— QUESTIONS TO ANSWER —
a: In the article on high-dose verapamil for cluster headache, why does the study clearly implicate verapamil as the cause of AV block? Answer in one to three sentences.
b: Rewrite the paragraph beginning "The investigators reviewed medical records" from the article on high-dose verapamil for cluster headache as a bulleted list, keeping its main facts.
c: List every common side effect of verapamil that the article on high-dose verapamil for cluster headache says physicians should ask patients about.

— PAGE EXCERPT —
------------

LONDON, Aug. 13 -- Headache patients receiving prophylactic high-dose verapamil face a risk of heart rhythm disturbances that warrants EKG monitoring of all patients on the therapy, investigators have concluded.

Arrhythmias occurred in 19% of patients with cluster headache receiving prophylactic doses of verapamil as high as 1200 mg a day, Peter J. Goadsby, M.D., Ph.D., D.Sc, of the Institute of Neurology here, and colleagues, reported in the August issue of Neurology.

Additionally, they said, 36% of patients had episodes of bradycardia.

"This study highlights the need for careful EKG monitoring of patients with [cluster headache] while on verapamil," the authors concluded. "EKG abnormalities could occur even at the lower doses of 240 mg daily, so it would be insufficient only to perform EKGs at higher doses."

Verapamil has emerged as an effective and increasingly popular therapeutic choice for prevention of cluster headache, an excruciatingly painful headache syndrome, the researchers noted. The calcium-channel blocker has fewer side effects and a shorter latency period when compared with lithium, another option for cluster headache prophylaxis.

Clinical experience with verapamil has shown that higher doses than those used for cardiologic indications are required for cluster headache. However, no formal guidelines exist to direct the use of the drug for prevention of cluster headache.

The investigators reviewed medical records of 369 patients with cluster headache, 217 of whom had been treated with verapamil. The dose averaged 512 mg/day and ranged from 20 mg/day to 1200 mg/day. The chart review showed that 128 patients had EKGs while on verapamil, and hospital notes were available for 108.

The 108 patients had a mean age of 42, and their average daily verapamil dose was 587 mg (range 240 to 1200 mg).

Review of EKG results demonstrated atrioventricular conduction abnormalities in 21 patients (19%) whose verapamil dose averaged 567 mg/d (range 240 to 960 mg/d).

Thirteen patients (12%) had first-degree heart block (PR >0.2 seconds), with one requiring a permanent pacemaker. Nine patients had other types of arrhythmias, consisting of complete heart block (N=4), second-degree heart block (N=1), and right bundle branch block (N=4).

Bradycardia occurred in 39 of the 108 patients during verapamil therapy. Treatment was stopped in only four cases.

In discussing the findings, the authors noted that verapamil caused no adverse effects in hypertensive patients treated at a dose of 180 mg/d, and fewer than 1% of patients developed bradycardia at a dose of 240 mg/d.

The study clearly implicated verapamil as the cause of AV block, as the PR interval normalized with discontinuation of the drug. Complete data were not available on all patients, so the investigators could not determine whether the PR interval returned to normal in all cases after cessation of verapamil.

Other side effects were also reported by 11 of the 21 patients who had EKG abnormalities. Those 11 patients' daily verapamil dose averaged 669 mg as compared with 584 mg for the 10 patients with EKG abnormalities only.

Those findings suggest that physicians should ask patients about common side effects of verapamil (lethargy, constipation, gum and ankle swelling, postural dizziness, and chest pain) when assessing the risk of EKG effects, the authors noted.

Citing the 89 patients (41%) who had taken verapamil without an EKG examination, the authors speculated that some physicians might not be aware of the potential problems associated with verapamil, which only recently became popular as a treatment for cluster headache.

The authors' recommendation of EKG monitoring for all cluster headache patients on verapamil is conservative and reasonable, commented Douglas Zipes, M.D., of Indiana University in Indianapolis and a spokesperson for the American College of Cardiology.

"When one uses the routine doses of verapamil, such EKG monitoring is not required," said Dr. Zipes, who developed the first cardioverter. "However, as one escalates the doses, then one runs into the potential problems that they alluded to, primarily affecting conduction."

Verapamil can affect both the sinus node, the principal site of pacing in the heart, as well as the AV node, the major conduction pathway between the atria and ventricles, Dr. Zipes noted. As the verapamil dose increases, both of those sites can be affected significantly.

------------

— RECORDS SUPPLIED —
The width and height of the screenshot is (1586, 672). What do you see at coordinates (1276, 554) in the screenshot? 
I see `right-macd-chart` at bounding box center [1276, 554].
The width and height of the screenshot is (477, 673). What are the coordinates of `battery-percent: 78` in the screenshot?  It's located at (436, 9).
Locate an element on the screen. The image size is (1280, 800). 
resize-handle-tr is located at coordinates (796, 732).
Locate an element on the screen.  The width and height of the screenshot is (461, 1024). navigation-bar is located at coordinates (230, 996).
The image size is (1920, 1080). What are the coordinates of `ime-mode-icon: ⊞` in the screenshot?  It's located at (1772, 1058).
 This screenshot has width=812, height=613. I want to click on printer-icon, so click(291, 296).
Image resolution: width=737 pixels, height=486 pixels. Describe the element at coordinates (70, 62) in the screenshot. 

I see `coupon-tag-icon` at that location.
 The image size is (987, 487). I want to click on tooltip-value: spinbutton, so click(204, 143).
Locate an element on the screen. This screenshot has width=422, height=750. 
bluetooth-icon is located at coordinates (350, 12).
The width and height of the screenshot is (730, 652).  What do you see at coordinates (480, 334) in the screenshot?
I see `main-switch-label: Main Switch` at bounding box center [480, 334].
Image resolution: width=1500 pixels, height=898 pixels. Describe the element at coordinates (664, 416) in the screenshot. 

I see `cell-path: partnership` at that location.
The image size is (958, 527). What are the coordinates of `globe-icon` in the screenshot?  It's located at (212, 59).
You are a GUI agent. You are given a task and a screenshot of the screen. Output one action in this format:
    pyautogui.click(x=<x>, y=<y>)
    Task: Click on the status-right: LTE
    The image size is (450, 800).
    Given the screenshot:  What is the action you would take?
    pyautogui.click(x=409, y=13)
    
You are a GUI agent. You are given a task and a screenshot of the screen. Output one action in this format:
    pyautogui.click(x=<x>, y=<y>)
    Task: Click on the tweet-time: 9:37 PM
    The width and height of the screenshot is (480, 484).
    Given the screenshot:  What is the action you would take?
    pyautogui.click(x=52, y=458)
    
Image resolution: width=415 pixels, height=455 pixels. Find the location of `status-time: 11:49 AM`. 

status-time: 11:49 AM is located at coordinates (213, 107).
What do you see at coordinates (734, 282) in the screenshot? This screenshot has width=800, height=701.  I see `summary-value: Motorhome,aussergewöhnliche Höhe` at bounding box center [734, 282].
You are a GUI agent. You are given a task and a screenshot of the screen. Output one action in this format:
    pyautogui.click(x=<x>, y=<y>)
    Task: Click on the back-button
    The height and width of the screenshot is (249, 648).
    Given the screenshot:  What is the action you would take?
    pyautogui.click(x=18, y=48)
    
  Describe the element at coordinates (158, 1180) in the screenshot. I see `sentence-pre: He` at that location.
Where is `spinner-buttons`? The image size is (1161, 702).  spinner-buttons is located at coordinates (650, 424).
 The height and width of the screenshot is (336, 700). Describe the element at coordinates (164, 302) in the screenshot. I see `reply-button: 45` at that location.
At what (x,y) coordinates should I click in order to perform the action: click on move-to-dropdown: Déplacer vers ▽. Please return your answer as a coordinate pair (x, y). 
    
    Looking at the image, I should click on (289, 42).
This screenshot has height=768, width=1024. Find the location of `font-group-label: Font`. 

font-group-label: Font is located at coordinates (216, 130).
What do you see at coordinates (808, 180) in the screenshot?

------------

— TASK RESULTS —
a: The PR interval normalized when the drug was discontinued.

b:
- Medical records of 369 patients with cluster headache were reviewed, and 217 of them had been treated with verapamil.
- The dose averaged 512 mg/day and ranged from 20 to 1200 mg/day.
- 128 patients had EKGs while on verapamil.
- Hospital notes were available for 108 patients.

c:
- Lethargy
- Constipation
- Gum and ankle swelling
- Postural dizziness
- Chest pain